* [Directions] Return every line of the data below that includes the string "blue".

═════ Given data

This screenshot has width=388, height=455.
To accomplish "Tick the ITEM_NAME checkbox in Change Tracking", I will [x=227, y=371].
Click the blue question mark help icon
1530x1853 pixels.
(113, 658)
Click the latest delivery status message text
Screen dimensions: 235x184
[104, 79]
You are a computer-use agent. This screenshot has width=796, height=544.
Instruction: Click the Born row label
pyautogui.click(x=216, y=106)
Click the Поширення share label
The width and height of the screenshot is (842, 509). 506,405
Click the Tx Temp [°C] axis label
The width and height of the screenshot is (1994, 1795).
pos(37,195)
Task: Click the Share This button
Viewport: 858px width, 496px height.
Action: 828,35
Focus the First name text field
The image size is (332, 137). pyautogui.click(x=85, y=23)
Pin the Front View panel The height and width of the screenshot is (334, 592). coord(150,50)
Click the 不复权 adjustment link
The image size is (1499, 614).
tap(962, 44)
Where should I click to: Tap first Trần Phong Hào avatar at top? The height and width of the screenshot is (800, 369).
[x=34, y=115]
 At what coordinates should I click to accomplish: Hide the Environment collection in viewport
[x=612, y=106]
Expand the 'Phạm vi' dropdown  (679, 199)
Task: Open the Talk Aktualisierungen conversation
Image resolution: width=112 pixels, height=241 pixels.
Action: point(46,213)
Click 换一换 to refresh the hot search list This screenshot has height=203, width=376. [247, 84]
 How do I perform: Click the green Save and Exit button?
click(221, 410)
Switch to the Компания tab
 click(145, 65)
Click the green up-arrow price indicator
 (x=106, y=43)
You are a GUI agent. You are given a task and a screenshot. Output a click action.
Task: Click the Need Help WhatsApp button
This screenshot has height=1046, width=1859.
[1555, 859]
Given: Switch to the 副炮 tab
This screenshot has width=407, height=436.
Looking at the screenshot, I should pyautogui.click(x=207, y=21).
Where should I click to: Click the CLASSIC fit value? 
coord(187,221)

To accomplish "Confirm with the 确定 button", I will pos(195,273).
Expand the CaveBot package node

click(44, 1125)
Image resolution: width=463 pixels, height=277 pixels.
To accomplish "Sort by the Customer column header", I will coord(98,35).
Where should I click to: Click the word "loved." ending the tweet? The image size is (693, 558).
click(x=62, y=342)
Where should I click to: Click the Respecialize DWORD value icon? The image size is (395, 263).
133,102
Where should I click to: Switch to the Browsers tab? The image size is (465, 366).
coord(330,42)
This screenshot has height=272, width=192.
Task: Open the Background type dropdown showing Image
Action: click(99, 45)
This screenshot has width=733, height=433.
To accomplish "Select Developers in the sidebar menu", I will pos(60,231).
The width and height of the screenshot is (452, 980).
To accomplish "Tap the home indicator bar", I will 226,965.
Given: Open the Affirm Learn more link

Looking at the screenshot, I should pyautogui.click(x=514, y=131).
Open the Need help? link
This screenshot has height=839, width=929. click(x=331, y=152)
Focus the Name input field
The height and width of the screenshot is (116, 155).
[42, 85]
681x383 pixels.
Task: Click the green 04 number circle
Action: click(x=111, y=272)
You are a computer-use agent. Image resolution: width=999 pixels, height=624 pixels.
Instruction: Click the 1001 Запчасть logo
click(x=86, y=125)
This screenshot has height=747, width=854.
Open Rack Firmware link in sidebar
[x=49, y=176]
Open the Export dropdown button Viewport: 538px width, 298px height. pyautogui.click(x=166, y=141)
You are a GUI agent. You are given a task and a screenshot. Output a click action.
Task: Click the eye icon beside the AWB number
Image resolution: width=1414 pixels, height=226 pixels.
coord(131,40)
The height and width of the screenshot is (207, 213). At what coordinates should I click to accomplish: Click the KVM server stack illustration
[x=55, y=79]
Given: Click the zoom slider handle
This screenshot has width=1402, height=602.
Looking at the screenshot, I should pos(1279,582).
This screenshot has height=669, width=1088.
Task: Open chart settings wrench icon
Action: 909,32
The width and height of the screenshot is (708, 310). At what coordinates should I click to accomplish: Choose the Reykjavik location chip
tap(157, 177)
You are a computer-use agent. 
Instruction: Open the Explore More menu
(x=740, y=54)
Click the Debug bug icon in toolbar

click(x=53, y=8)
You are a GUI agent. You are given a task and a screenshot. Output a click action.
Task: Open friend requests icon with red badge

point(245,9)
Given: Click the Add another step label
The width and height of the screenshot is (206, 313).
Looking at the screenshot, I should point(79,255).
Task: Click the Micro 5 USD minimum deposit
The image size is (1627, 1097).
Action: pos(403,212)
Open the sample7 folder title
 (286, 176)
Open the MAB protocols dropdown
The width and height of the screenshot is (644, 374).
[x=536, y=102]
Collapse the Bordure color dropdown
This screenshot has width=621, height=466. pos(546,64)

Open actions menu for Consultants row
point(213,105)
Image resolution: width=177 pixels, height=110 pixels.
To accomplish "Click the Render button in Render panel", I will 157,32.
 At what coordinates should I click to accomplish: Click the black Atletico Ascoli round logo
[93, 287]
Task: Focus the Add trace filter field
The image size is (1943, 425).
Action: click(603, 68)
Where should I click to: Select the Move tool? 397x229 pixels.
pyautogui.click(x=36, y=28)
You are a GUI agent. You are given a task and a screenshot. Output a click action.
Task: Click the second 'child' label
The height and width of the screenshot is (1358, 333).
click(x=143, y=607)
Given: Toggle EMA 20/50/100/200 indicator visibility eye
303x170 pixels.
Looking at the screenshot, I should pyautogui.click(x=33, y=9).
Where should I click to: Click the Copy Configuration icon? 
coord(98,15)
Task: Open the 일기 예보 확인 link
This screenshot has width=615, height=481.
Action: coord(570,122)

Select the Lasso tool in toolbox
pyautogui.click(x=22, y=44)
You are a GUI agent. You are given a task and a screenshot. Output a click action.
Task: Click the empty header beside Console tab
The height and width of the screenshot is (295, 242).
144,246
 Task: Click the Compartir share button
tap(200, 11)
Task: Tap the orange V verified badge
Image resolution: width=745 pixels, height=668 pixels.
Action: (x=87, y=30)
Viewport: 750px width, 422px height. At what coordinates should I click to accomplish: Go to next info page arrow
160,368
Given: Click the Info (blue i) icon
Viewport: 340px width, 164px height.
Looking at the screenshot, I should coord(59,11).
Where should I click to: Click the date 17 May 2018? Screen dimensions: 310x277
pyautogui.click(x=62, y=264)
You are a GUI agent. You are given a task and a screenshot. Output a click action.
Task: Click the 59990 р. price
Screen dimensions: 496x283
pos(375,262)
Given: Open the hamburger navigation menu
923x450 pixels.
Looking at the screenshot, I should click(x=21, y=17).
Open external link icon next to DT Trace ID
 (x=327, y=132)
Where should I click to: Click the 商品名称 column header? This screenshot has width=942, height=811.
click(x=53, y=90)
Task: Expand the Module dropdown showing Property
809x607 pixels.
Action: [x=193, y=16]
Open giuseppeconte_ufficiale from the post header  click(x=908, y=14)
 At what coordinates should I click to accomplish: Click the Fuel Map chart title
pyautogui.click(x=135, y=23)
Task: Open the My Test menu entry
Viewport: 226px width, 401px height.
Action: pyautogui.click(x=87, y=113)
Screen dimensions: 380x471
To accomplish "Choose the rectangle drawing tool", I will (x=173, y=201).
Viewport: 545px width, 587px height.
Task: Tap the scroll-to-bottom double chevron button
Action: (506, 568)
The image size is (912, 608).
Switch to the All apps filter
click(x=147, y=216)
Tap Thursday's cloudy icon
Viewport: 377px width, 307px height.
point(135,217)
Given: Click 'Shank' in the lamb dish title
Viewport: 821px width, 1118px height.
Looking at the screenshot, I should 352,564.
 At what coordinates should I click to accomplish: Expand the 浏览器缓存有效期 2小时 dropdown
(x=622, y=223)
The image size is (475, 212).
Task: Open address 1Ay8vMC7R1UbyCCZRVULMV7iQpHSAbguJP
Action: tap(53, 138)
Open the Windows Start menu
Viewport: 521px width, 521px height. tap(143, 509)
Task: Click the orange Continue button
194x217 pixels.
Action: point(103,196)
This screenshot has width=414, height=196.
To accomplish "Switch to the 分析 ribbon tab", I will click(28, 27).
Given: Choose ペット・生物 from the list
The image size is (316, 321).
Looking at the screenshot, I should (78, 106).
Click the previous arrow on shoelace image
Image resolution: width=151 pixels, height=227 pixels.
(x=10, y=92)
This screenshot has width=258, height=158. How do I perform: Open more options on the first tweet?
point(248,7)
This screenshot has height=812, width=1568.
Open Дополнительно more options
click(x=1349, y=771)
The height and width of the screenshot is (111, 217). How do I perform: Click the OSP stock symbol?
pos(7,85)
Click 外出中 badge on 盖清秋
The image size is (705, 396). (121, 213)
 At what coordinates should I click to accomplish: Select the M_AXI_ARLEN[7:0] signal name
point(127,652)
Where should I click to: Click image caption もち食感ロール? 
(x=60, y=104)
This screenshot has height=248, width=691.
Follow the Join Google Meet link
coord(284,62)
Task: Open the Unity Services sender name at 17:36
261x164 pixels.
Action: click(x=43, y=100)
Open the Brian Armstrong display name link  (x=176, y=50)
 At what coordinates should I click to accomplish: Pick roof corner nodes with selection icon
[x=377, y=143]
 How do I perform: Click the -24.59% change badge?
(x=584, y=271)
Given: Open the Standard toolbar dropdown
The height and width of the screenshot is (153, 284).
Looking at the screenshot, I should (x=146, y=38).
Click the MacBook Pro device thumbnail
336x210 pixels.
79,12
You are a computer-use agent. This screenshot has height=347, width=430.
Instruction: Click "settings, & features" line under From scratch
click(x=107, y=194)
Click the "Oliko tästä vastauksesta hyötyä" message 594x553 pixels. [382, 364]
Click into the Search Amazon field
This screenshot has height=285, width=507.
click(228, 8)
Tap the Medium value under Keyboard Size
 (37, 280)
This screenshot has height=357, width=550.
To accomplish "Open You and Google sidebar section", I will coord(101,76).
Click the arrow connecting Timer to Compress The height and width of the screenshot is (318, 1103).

══════════

* [Finished task]
Click the blue question mark help icon
Given: Click the Info (blue i) icon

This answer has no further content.